### REQUIRED WORK
The required output is the exact run of lines below that opens at the line with "[Les animaux et" and closes at the line with "Accueil (128, 90)".

(Data entries)
..............................
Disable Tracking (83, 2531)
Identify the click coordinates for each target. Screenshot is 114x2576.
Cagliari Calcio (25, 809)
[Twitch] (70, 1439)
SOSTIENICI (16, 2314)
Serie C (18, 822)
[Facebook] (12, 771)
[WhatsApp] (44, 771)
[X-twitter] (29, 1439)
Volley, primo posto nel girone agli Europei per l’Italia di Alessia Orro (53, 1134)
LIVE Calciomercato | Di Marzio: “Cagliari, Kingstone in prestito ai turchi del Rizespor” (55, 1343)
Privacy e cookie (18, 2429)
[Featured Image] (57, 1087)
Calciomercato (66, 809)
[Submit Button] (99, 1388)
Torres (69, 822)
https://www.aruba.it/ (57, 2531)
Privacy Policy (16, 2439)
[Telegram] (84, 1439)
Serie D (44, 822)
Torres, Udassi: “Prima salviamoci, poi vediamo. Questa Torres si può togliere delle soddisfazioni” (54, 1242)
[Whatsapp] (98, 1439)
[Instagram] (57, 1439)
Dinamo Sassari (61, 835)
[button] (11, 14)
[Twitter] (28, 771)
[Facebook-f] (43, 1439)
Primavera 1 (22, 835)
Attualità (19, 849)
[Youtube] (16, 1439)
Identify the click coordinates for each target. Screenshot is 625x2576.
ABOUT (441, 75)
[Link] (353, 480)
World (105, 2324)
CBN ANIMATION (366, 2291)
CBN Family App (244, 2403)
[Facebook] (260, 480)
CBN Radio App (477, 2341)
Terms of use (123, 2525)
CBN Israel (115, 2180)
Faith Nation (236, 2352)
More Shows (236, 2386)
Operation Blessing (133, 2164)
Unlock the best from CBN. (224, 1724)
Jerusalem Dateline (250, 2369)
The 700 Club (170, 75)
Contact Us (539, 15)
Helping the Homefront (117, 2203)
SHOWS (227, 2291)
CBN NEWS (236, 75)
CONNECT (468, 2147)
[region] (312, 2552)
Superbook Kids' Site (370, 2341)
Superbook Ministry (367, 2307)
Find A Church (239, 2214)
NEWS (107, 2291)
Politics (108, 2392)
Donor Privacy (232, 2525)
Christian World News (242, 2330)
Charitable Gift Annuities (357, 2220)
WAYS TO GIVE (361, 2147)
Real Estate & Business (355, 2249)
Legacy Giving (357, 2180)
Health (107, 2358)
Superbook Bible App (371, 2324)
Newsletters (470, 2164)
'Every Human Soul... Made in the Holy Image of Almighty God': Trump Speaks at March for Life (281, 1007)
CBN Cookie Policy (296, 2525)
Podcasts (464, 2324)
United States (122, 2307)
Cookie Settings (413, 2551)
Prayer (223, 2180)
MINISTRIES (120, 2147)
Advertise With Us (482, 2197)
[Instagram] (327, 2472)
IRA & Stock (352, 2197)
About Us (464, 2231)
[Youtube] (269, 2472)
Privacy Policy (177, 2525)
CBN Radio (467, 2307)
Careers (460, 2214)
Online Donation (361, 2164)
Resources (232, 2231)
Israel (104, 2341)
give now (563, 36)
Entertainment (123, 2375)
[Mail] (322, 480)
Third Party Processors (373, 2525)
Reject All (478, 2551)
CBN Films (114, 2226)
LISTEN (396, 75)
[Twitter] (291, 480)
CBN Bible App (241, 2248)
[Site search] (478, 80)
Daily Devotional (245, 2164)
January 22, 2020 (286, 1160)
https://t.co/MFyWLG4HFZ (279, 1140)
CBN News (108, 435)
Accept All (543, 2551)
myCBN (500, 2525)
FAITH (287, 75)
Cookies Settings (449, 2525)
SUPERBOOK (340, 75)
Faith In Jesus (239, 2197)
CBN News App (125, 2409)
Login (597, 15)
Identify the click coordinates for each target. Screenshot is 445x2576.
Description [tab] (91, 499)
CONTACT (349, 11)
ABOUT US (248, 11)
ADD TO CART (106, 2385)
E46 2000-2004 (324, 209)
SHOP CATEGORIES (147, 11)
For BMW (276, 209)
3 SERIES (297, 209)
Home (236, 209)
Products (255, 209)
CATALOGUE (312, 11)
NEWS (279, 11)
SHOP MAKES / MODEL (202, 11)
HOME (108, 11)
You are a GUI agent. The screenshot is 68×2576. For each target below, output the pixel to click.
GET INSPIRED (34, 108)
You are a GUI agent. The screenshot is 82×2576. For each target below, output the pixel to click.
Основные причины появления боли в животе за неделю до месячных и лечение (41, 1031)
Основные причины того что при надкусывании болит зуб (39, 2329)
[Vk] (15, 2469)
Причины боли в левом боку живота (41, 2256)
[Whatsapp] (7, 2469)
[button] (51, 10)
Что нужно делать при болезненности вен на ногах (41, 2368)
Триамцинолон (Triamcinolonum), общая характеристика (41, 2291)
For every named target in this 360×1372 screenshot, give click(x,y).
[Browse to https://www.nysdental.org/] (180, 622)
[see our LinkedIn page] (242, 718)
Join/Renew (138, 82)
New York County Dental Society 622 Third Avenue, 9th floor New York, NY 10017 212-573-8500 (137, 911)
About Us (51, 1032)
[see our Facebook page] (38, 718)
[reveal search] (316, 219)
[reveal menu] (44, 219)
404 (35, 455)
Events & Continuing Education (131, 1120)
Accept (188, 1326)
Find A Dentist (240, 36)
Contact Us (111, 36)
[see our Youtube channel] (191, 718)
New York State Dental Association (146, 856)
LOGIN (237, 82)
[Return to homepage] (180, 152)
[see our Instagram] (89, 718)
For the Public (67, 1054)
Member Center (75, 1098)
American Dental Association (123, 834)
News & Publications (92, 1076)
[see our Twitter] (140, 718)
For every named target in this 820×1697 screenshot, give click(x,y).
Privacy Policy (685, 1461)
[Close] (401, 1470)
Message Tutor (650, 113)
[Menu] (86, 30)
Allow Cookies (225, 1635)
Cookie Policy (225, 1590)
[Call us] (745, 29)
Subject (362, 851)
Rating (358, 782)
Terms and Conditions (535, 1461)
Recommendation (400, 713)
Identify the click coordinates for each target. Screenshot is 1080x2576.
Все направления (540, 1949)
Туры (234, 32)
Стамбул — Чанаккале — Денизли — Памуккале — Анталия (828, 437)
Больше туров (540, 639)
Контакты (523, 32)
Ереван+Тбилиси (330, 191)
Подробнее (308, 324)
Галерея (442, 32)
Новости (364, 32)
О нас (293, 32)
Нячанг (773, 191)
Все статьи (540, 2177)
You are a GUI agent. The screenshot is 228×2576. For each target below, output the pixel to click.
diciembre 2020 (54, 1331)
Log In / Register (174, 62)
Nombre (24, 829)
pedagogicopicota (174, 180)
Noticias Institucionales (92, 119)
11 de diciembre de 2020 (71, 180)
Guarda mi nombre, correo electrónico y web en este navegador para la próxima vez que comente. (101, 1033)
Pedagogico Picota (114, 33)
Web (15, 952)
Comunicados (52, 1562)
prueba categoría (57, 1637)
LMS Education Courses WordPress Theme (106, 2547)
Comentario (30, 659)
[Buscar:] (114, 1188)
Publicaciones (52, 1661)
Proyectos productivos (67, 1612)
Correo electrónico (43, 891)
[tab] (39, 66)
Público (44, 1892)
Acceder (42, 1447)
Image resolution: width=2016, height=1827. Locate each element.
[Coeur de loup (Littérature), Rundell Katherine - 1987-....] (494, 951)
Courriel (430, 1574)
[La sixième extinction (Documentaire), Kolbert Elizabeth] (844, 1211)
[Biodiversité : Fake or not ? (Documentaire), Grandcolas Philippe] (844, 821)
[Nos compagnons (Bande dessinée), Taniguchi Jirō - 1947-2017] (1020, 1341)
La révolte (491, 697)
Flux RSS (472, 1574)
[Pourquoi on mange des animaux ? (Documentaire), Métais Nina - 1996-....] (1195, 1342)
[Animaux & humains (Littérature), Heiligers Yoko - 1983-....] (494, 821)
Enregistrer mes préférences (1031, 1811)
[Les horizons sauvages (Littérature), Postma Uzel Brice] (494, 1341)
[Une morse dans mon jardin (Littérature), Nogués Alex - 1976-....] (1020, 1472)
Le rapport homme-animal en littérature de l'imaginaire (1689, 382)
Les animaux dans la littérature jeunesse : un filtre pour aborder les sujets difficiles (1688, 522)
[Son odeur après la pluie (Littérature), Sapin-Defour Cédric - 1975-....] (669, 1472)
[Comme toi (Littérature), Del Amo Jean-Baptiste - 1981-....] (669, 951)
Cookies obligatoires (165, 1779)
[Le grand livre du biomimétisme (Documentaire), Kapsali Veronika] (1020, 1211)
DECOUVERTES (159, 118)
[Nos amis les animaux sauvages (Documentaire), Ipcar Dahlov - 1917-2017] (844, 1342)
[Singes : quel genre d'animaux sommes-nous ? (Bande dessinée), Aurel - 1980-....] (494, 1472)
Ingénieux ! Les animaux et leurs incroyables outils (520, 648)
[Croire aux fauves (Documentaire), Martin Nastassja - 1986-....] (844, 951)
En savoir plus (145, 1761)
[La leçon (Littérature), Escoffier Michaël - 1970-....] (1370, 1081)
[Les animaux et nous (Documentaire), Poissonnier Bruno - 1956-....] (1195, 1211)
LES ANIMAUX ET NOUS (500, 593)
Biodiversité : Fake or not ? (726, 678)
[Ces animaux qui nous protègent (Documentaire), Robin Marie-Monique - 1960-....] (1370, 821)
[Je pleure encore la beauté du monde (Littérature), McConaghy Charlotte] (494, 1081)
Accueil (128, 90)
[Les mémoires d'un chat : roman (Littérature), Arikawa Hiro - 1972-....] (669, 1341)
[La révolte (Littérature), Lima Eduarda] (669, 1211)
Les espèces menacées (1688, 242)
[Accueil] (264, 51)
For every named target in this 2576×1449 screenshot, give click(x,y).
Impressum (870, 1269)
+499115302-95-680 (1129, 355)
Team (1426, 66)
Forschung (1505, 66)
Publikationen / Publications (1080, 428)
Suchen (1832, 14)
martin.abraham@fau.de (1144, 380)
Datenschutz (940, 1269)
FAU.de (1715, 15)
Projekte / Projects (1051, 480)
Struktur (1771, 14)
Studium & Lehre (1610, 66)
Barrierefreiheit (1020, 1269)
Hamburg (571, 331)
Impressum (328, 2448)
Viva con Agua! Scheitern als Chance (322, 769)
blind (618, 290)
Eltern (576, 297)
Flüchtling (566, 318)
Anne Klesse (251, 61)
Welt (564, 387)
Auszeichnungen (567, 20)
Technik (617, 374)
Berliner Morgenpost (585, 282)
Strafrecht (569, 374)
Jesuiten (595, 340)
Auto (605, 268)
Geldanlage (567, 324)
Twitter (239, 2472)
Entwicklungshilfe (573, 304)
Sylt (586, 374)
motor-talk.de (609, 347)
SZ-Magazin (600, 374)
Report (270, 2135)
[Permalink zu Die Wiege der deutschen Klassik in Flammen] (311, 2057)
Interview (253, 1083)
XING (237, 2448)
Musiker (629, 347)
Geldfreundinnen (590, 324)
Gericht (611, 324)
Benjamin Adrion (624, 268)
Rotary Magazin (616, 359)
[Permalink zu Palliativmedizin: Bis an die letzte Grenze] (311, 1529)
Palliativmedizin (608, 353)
..............................
### WRITTEN RESPONSE
[Les animaux et nous (Documentaire), Poissonnier Bruno - 1956-....] (1195, 1211)
LES ANIMAUX ET NOUS (500, 593)
Biodiversité : Fake or not ? (726, 678)
[Ces animaux qui nous protègent (Documentaire), Robin Marie-Monique - 1960-....] (1370, 821)
[Je pleure encore la beauté du monde (Littérature), McConaghy Charlotte] (494, 1081)
Accueil (128, 90)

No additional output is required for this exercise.